Ecco un altro ostacolo nella lotta al fascismo, anno 2020: quello dei «teorici del folklore». Il riferimento è a chi, tra i giornalisti, si reca ad esempio in quel di Predappio per l’annuale raduno fascista munito di telecamera con l’obiettivo di realizzare video ironici dei partecipanti, trasformando così i camerati in macchiette. «È un’azione irresponsabile ridurre il tutto ai quattro gatti, ai nazisti dell’Illinois, ai fascisti su Marte. Non sono “ragazzi esuberanti”, non sono un fenomeno da minimizzare. La narrazione folkloristica, ironica, qualunquista è pericolosa: non siamo davanti a un fenomeno desueto ma a un elemento ben radicato nella nostra società».
Sono i piccoli aneddoti, gli eventi sportivi minori, i raduni con poche decine di persone, i concerti “di nicchia”, il focus di questa inchiesta di Berizzi. Al centro, le parole d’ordine dei nuovi balilla che, non proprio casualmente, sono le stesse delle grandi mobilitazioni della destra sovranista: “orgoglio italiano”, “onore”, “patria”, “lealtà”, “sacrificio”. Intorno, il culto dell’autoritarismo, della violenza e della morte, l’ossessione razzista e xenofoba, la disciplina militaresca e la pulsione identitaria che, come si legge, «già una volta hanno formato un’intera generazione di ragazzi».

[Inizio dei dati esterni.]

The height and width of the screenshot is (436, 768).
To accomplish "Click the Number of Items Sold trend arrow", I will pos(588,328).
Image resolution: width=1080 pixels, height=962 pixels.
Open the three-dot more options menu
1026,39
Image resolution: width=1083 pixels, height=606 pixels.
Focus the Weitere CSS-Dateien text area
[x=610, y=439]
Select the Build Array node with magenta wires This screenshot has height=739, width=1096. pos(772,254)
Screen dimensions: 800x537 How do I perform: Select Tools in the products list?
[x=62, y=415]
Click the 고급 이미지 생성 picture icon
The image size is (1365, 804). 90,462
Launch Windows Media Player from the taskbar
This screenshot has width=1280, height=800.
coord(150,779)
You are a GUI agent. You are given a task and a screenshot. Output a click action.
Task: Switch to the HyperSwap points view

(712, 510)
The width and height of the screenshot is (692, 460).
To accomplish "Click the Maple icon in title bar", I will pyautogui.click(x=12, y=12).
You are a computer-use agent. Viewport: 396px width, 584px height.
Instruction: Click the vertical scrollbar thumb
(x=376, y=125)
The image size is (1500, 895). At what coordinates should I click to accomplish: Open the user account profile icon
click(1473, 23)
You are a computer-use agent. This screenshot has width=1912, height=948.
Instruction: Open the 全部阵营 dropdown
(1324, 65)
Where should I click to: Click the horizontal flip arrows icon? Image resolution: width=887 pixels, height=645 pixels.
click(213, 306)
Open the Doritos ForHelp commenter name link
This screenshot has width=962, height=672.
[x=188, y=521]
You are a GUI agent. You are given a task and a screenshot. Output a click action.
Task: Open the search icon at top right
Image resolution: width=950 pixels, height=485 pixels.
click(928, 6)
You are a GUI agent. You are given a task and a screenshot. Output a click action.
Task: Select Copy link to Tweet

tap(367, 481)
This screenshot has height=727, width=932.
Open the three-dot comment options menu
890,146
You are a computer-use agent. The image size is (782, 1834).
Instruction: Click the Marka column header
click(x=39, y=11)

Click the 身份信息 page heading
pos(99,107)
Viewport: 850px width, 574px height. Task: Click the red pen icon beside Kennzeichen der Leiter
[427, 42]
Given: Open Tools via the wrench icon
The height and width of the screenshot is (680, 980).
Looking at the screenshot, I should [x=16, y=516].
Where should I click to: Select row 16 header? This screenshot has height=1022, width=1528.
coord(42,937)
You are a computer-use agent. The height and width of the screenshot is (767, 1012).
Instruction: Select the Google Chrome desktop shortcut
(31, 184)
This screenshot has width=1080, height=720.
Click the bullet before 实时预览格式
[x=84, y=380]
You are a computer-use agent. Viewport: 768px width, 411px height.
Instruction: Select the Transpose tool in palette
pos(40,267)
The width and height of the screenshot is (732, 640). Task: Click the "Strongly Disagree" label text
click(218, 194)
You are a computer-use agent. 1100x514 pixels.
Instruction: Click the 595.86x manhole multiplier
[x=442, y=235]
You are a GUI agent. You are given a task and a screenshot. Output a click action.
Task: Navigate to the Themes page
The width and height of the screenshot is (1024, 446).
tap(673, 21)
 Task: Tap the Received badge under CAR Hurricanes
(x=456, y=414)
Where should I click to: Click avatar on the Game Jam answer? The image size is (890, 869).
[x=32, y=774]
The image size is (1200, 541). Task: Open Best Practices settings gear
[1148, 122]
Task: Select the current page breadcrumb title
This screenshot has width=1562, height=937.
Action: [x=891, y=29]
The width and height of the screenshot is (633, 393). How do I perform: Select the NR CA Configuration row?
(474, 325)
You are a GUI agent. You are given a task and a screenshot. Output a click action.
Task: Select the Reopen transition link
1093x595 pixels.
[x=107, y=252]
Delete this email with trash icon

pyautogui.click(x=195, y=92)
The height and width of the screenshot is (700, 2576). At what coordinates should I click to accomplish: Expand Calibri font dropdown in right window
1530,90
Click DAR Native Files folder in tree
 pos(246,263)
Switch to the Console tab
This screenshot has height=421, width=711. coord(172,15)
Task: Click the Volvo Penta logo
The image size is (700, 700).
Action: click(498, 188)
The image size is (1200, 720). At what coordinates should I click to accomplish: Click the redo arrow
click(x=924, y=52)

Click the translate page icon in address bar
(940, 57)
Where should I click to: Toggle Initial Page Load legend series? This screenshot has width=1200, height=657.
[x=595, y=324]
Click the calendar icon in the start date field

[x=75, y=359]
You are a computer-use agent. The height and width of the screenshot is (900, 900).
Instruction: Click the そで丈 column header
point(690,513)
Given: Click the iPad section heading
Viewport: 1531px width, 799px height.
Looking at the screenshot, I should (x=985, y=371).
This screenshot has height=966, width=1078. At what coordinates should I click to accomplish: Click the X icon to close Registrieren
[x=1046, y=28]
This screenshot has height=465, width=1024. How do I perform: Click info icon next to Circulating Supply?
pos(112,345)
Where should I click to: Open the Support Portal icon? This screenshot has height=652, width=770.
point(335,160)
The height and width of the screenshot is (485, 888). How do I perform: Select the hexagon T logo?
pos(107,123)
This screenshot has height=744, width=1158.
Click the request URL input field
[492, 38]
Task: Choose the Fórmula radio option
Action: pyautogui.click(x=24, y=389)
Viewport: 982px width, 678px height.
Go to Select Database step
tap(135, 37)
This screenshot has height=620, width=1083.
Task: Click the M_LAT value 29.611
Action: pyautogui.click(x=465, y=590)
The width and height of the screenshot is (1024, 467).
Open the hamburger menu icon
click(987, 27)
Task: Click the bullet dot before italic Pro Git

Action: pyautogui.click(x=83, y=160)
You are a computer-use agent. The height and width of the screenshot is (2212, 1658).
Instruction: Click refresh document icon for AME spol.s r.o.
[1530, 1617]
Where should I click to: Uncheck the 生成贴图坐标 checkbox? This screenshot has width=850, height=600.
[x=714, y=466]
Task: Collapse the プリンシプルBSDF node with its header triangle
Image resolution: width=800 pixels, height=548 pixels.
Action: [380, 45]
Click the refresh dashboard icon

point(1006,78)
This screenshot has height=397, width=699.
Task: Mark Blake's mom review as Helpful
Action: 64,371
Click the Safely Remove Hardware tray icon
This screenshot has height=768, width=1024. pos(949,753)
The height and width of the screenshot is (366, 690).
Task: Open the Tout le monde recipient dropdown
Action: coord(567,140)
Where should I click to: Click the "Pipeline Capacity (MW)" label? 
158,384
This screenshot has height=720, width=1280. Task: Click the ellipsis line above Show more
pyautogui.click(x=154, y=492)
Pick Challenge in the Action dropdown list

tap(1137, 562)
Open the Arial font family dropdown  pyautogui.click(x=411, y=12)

Mai come oggi, però, questi gruppi hanno trovato sponde politiche importanti. La testa torna al primo degli slogan citati, “orgoglio italiano”, nome scelto da Matteo Salvini per la manifestazione del 19 ottobre scorso in piazza San Giovanni. Una scelta che, per Berizzi, è stata «un volano, un trampolino comunicativo» e che ha raggiunto, fronte estrema destra, un risultato importante: portare in piazza i vertici nazionali di CasaPound e tanti militanti neofascisti. «Parliamo della manifestazione congiunta di quello che continuiamo a chiamare, sbagliando, centrodestra. Su quel palco c’erano leader di partiti già di governo, a vocazione maggioritaria, che propongono una società dove ci sono persone che devono restare indietro, che hanno meno diritti. “Orgoglio italiano” è oggi lo slogan di chi si candida a governare il nostro paese e, al tempo stesso, di chi pesta immigrati, alleva picchiatori, punta a destrutturare gradualmente l’architettura democratica del nostro Paese. Per questo la sensazione è che i sovranisti abbiano spinto talmente tanto sull’acceleratore di questi slogan da aver inglobato i neofascisti».